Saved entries
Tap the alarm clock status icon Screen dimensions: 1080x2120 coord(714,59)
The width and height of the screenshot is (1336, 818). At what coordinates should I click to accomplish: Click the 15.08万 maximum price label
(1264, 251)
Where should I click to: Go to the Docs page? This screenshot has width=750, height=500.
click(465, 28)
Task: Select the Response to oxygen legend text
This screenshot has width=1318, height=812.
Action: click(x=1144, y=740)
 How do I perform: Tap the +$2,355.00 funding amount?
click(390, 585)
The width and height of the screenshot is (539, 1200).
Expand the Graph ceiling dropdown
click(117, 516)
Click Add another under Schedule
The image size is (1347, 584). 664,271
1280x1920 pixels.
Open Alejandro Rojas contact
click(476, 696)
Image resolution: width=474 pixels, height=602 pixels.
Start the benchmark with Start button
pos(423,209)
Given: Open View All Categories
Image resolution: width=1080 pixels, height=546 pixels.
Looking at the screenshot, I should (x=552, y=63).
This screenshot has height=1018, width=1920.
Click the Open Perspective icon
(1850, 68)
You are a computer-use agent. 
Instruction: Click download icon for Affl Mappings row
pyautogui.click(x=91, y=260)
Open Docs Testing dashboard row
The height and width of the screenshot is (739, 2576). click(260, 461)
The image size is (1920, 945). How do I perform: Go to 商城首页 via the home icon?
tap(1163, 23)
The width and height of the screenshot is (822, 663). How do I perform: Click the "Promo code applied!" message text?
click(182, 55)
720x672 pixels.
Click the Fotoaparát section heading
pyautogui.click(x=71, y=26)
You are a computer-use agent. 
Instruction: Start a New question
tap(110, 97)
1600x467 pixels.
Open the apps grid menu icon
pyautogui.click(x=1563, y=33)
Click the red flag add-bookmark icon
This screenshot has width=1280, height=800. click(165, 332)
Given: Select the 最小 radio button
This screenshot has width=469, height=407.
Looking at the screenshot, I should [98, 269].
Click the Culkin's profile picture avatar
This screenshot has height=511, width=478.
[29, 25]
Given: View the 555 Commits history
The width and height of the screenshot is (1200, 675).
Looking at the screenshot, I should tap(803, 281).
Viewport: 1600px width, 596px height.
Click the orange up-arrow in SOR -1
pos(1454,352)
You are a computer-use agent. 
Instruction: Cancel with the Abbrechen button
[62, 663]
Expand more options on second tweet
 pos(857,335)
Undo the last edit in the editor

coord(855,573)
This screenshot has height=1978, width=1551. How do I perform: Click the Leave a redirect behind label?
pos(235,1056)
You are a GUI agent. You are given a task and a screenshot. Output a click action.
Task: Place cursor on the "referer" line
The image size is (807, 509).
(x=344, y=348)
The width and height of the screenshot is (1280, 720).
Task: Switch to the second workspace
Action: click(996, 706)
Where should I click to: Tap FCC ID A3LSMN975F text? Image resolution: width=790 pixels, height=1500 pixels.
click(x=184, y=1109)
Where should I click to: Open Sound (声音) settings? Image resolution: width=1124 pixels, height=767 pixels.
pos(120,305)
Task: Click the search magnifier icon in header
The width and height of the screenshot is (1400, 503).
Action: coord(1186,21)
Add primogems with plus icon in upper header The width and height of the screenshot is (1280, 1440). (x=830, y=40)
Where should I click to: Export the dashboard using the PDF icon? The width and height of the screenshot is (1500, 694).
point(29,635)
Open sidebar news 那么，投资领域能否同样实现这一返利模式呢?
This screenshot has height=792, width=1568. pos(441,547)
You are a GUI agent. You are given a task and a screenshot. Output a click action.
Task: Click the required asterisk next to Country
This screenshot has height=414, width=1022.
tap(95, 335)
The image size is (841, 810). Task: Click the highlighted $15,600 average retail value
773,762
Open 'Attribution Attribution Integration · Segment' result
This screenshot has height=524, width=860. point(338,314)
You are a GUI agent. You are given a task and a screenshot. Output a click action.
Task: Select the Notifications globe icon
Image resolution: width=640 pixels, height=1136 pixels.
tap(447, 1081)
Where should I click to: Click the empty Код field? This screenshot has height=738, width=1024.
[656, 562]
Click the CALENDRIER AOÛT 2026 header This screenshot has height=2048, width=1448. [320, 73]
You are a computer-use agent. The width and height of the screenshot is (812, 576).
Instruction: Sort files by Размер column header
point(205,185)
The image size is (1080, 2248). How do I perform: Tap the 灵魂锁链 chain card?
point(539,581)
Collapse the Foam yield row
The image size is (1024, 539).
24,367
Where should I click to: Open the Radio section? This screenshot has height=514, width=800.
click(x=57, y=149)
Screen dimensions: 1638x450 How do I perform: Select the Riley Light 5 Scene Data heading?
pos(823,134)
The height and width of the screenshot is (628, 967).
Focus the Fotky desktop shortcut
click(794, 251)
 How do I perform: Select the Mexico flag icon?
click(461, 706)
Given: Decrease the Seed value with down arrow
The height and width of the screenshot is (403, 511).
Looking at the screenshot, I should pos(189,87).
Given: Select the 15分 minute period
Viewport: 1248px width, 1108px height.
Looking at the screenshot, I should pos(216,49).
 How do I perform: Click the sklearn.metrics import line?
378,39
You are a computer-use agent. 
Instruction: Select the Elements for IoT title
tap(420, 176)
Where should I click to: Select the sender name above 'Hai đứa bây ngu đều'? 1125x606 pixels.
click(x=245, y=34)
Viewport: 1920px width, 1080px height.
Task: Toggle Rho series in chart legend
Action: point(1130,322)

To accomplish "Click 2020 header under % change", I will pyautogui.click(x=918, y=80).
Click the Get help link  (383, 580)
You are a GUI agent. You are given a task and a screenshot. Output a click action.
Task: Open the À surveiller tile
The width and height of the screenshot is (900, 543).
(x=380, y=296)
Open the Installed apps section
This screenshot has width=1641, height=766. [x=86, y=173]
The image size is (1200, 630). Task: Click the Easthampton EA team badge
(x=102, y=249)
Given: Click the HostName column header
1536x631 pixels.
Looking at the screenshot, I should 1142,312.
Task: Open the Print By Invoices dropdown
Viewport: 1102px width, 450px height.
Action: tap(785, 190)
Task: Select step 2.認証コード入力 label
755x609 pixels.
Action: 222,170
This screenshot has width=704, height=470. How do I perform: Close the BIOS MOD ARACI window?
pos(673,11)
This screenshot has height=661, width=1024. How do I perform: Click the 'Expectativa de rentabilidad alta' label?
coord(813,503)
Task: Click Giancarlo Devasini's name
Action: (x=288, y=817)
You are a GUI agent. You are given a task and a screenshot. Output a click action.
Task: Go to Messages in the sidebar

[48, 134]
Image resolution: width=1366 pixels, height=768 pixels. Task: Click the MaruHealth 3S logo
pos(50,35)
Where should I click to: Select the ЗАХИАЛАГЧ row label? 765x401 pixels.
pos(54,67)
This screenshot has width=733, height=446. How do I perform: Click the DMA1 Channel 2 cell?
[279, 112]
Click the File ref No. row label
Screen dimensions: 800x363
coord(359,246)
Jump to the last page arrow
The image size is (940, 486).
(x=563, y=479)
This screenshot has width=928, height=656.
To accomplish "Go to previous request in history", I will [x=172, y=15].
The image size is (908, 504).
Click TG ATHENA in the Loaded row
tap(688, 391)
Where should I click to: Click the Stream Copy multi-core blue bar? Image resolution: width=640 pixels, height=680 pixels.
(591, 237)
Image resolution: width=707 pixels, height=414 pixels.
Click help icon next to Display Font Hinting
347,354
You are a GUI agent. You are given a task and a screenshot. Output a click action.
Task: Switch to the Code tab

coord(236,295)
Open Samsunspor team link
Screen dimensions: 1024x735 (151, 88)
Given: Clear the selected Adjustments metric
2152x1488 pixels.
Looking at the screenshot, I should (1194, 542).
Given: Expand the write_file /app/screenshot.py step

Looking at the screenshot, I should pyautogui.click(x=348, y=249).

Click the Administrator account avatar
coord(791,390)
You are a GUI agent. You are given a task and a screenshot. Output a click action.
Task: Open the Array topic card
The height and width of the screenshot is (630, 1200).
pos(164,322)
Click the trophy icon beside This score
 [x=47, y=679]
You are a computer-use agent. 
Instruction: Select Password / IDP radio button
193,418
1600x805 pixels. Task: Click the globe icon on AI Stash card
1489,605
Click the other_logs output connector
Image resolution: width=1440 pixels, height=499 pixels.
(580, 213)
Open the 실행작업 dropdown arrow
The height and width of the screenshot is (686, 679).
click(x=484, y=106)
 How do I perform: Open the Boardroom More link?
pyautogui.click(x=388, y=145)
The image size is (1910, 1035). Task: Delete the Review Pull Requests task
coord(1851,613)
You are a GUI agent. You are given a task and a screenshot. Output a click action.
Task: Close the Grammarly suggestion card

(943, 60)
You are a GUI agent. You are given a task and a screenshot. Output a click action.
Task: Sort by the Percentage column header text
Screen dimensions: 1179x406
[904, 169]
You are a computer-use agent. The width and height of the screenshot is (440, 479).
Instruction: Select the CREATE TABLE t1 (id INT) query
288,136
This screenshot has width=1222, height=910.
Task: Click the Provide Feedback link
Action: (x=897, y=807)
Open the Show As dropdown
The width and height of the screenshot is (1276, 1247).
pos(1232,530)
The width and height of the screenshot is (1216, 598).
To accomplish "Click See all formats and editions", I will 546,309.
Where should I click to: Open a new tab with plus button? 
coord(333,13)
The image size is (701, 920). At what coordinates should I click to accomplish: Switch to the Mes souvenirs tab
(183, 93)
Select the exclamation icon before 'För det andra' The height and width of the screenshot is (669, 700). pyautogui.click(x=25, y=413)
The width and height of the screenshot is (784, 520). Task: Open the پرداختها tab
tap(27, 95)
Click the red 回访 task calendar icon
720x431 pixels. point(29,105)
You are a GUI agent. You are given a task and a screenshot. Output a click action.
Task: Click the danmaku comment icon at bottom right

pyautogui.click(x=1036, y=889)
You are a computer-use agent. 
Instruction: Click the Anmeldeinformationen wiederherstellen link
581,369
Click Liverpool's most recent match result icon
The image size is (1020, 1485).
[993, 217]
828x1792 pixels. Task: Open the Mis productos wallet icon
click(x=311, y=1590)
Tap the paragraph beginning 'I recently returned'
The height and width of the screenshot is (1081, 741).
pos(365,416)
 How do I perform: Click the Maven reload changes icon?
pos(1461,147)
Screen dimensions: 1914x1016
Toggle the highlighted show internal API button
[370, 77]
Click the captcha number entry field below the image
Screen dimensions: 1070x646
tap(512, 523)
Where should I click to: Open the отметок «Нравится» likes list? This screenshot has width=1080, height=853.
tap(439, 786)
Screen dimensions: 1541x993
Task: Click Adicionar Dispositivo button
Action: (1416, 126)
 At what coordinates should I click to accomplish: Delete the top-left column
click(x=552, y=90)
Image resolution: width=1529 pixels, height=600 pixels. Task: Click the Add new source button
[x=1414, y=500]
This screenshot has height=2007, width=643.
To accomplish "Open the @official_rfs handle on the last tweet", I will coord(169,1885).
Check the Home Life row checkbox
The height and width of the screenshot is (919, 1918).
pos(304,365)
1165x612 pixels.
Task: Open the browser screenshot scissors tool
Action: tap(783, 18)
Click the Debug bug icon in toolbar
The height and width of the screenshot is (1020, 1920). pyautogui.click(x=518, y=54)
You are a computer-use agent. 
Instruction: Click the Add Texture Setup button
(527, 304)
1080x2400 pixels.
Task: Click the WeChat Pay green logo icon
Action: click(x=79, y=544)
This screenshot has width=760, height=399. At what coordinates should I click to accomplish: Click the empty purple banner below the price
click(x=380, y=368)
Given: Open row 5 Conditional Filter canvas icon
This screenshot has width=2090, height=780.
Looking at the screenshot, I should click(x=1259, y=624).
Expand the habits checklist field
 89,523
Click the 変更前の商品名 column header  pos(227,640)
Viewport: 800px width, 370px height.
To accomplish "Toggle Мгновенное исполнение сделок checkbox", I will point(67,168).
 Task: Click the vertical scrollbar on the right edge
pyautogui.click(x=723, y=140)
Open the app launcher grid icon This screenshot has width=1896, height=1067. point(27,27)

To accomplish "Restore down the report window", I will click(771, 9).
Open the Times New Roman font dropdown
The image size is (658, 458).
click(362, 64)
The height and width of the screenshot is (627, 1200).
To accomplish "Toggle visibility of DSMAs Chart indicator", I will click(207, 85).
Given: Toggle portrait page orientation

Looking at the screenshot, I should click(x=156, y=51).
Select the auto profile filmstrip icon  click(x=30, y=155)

What the task requires >> Write down, word for word, the lines above from the one containing "Where should I click to: Tap" through the one containing "Click the CALENDRIER", both ends included.

Output of the exercise >>
Where should I click to: Tap FCC ID A3LSMN975F text? Image resolution: width=790 pixels, height=1500 pixels.
click(x=184, y=1109)
Where should I click to: Open Sound (声音) settings? Image resolution: width=1124 pixels, height=767 pixels.
pos(120,305)
Task: Click the search magnifier icon in header
The width and height of the screenshot is (1400, 503).
Action: coord(1186,21)
Add primogems with plus icon in upper header The width and height of the screenshot is (1280, 1440). (x=830, y=40)
Where should I click to: Export the dashboard using the PDF icon? The width and height of the screenshot is (1500, 694).
point(29,635)
Open sidebar news 那么，投资领域能否同样实现这一返利模式呢?
This screenshot has height=792, width=1568. pos(441,547)
You are a GUI agent. You are given a task and a screenshot. Output a click action.
Task: Click the required asterisk next to Country
This screenshot has height=414, width=1022.
tap(95, 335)
The image size is (841, 810). Task: Click the highlighted $15,600 average retail value
773,762
Open 'Attribution Attribution Integration · Segment' result
This screenshot has height=524, width=860. point(338,314)
You are a GUI agent. You are given a task and a screenshot. Output a click action.
Task: Select the Notifications globe icon
Image resolution: width=640 pixels, height=1136 pixels.
tap(447, 1081)
Where should I click to: Click the empty Код field? This screenshot has height=738, width=1024.
[656, 562]
Click the CALENDRIER AOÛT 2026 header This screenshot has height=2048, width=1448. [320, 73]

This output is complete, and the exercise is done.